## Set problem
Repeat the rows starting with the line that contains "Task: Collapse the General Settings panel" and going on through the end of the rows, including the requests. Scale every click coordinate in the answers by 0.75, rounding to whole numbers with halves going up, and omit the pictures.

## Material for this task
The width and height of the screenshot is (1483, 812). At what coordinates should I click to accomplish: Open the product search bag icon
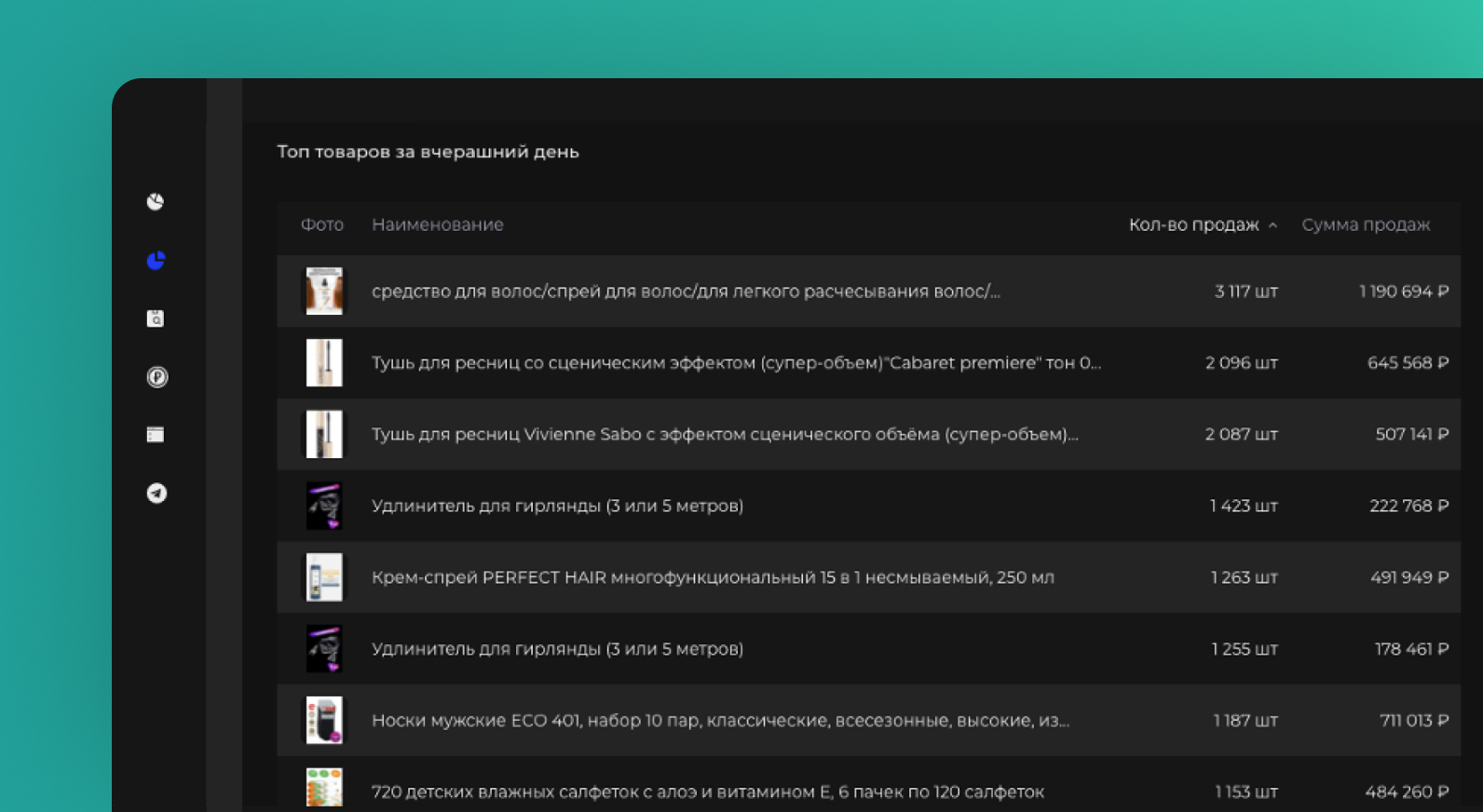pyautogui.click(x=156, y=318)
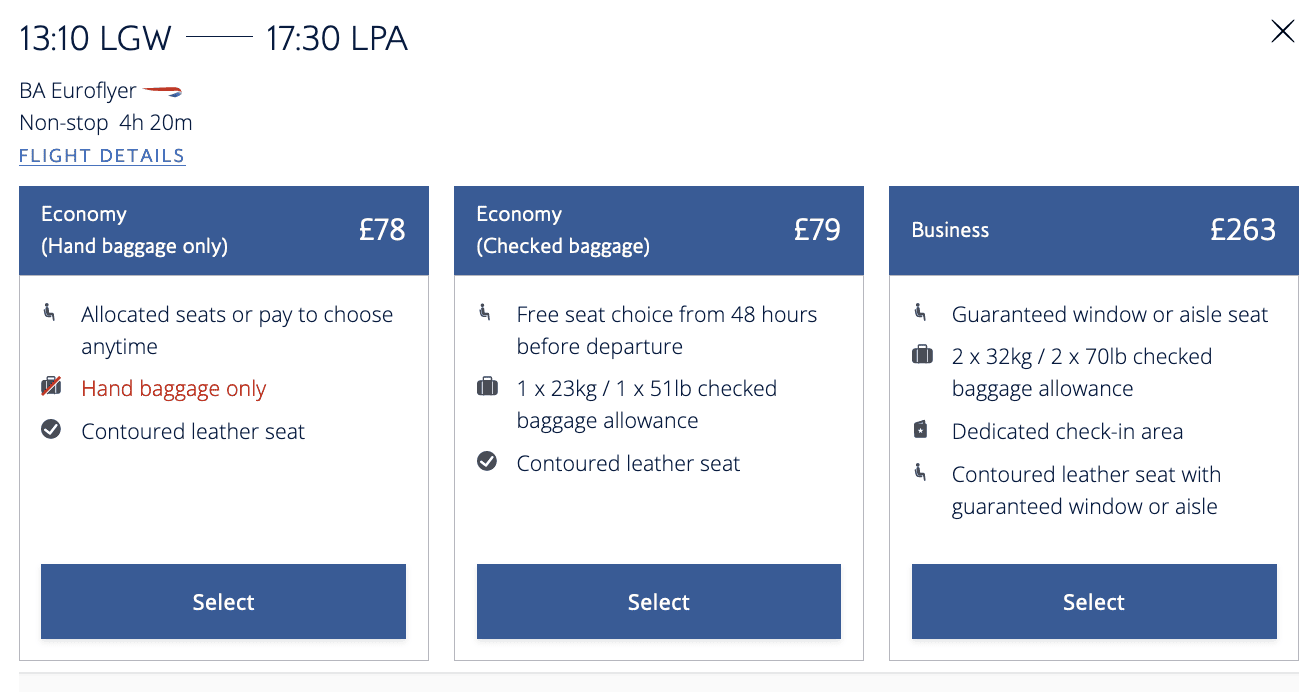Click the crossed-out baggage icon

pos(51,387)
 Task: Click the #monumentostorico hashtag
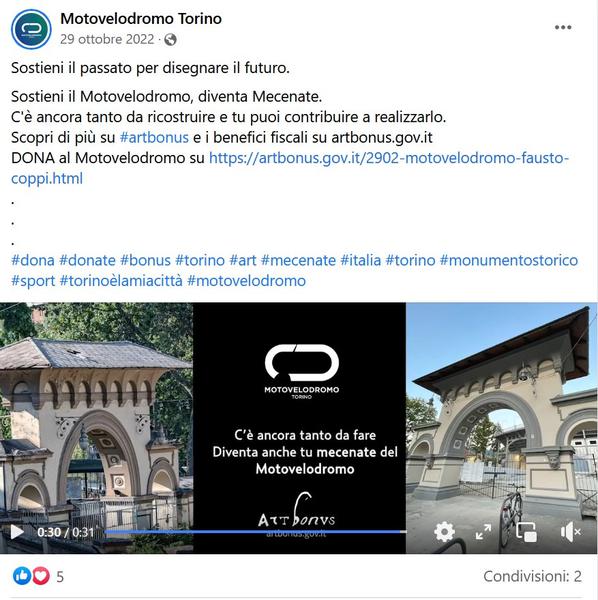pyautogui.click(x=509, y=260)
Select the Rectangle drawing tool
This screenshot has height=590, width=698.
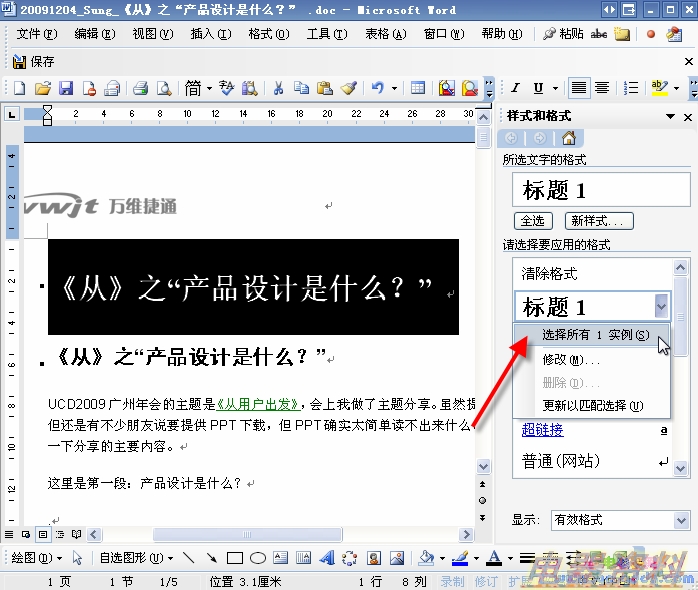(235, 558)
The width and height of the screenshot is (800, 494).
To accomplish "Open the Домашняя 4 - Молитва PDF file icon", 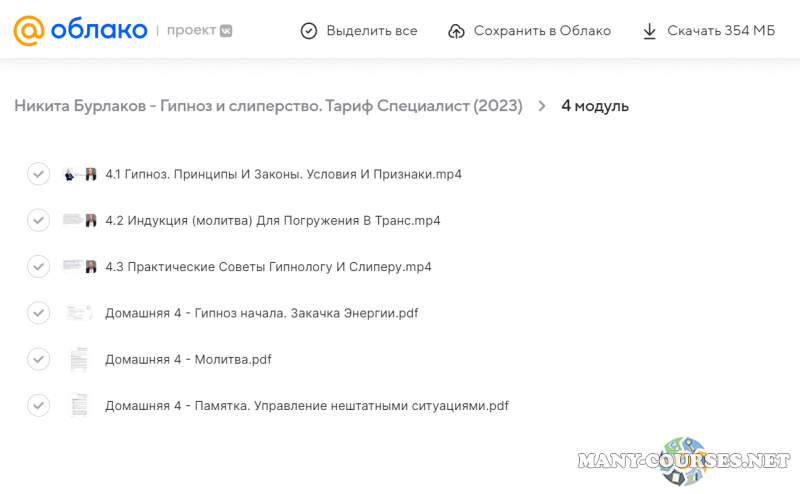I will (79, 359).
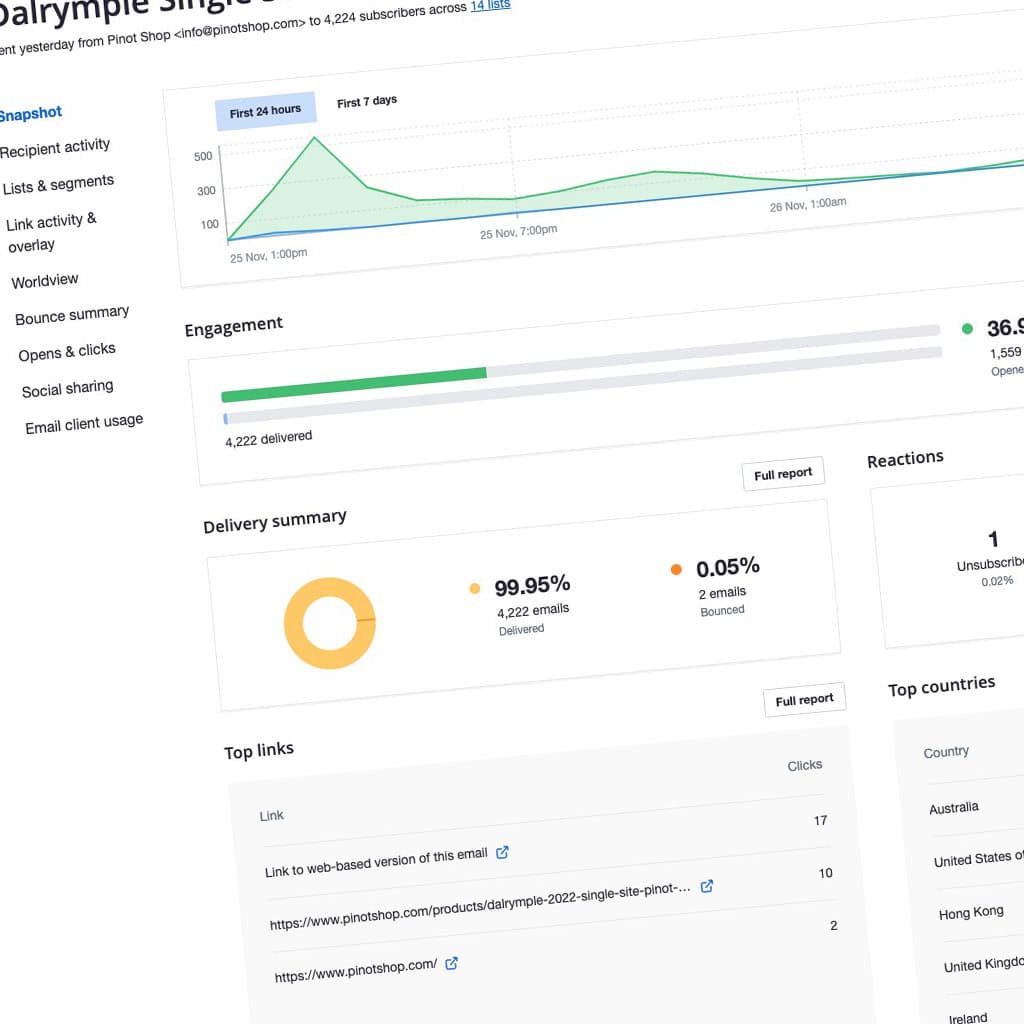
Task: Select the First 24 hours tab
Action: 265,111
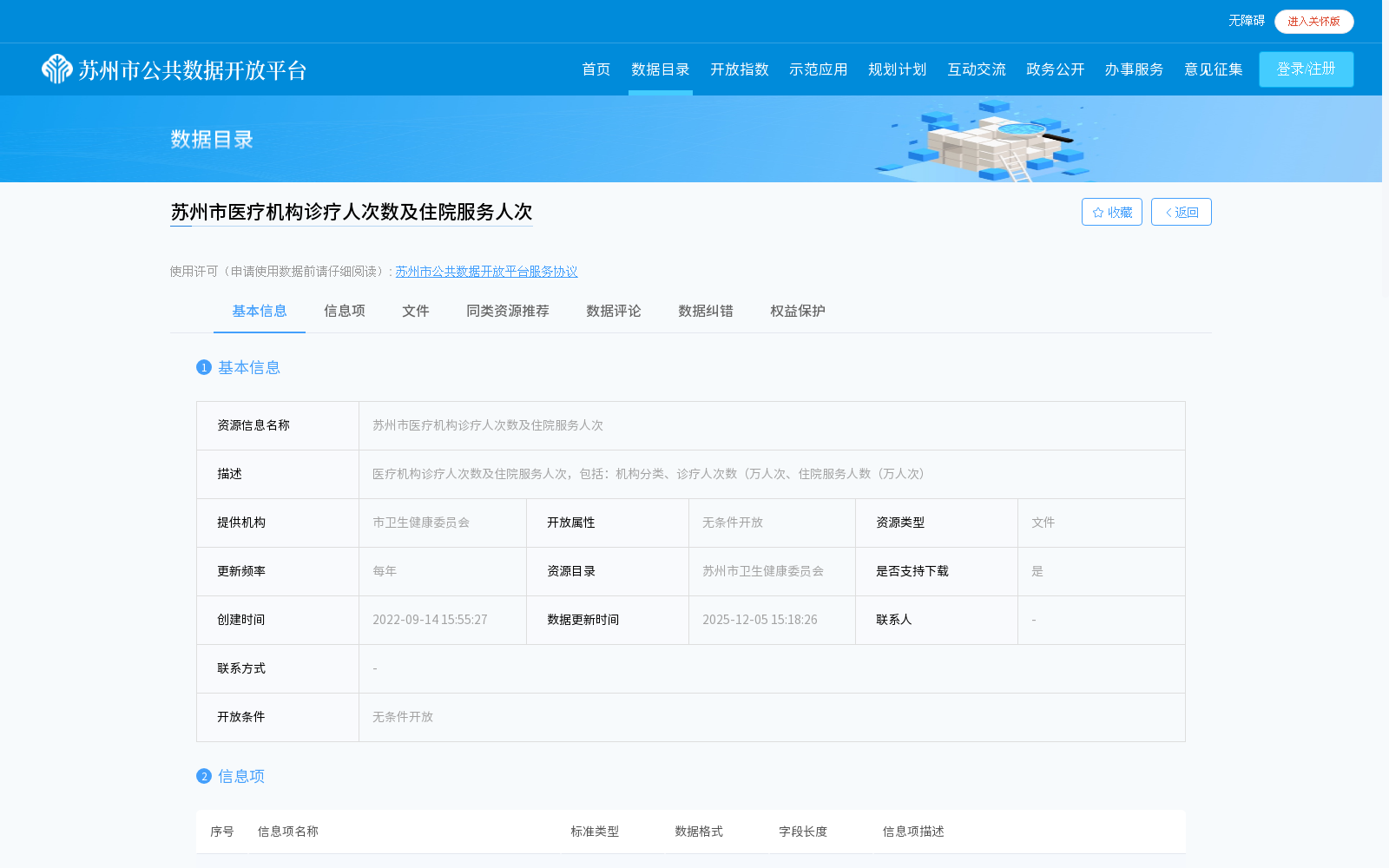
Task: Click the 苏州市公共数据开放平台 logo icon
Action: pyautogui.click(x=57, y=69)
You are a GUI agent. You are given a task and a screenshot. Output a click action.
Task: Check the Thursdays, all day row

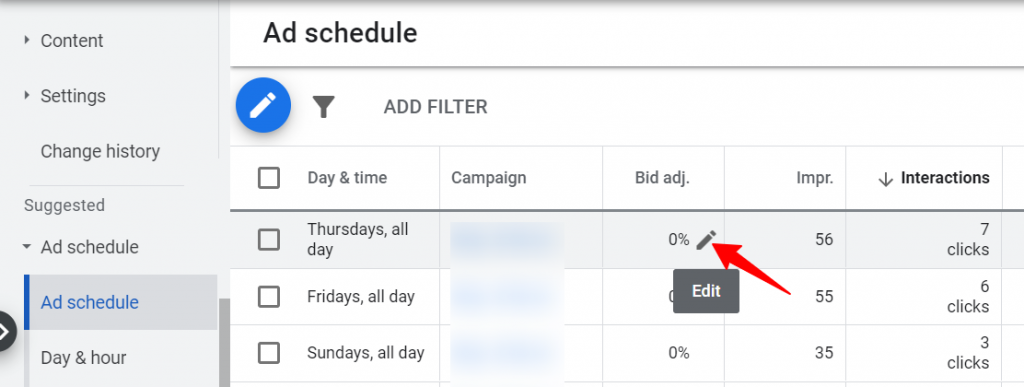point(269,240)
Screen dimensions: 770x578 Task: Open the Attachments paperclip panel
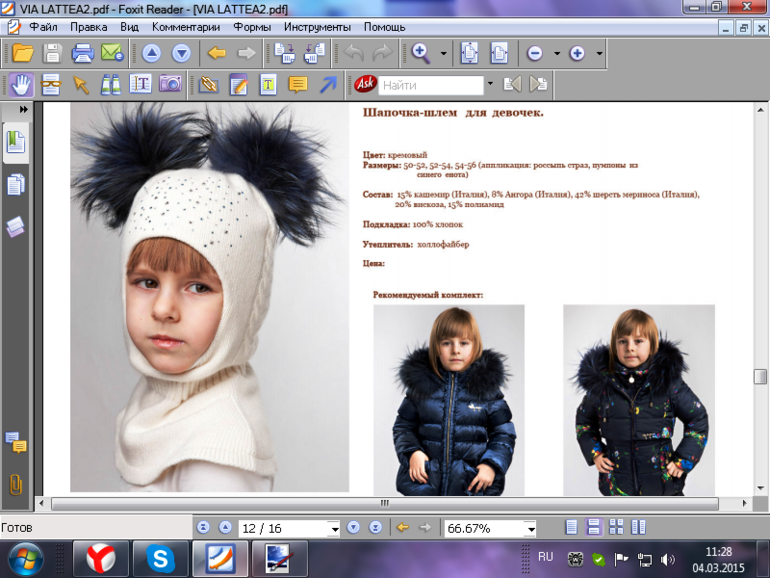pos(16,484)
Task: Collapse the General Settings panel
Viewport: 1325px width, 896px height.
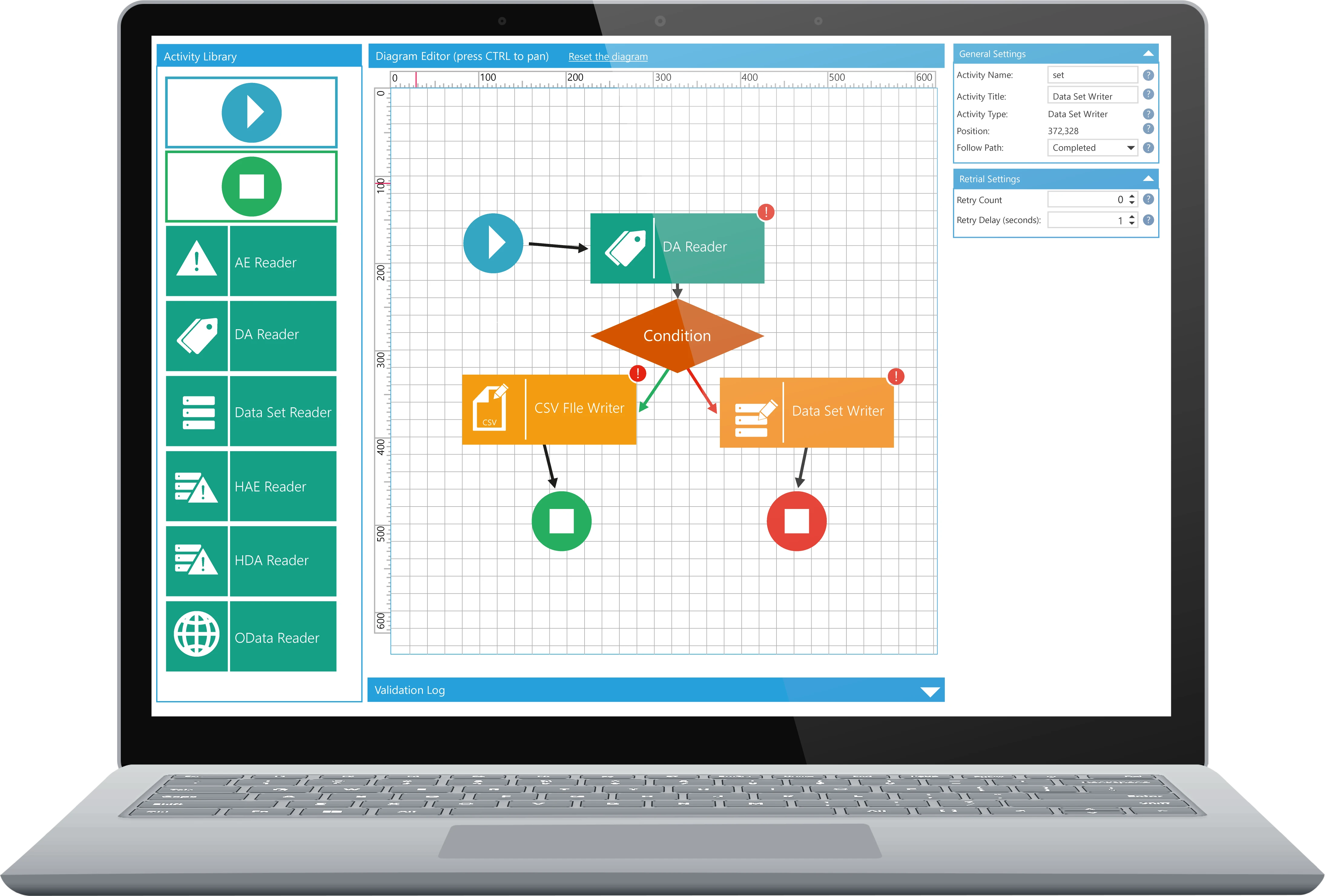Action: [1148, 54]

## Output for this exercise
Task: Collapse the General Settings panel
Viewport: 1325px width, 896px height.
Action: [861, 41]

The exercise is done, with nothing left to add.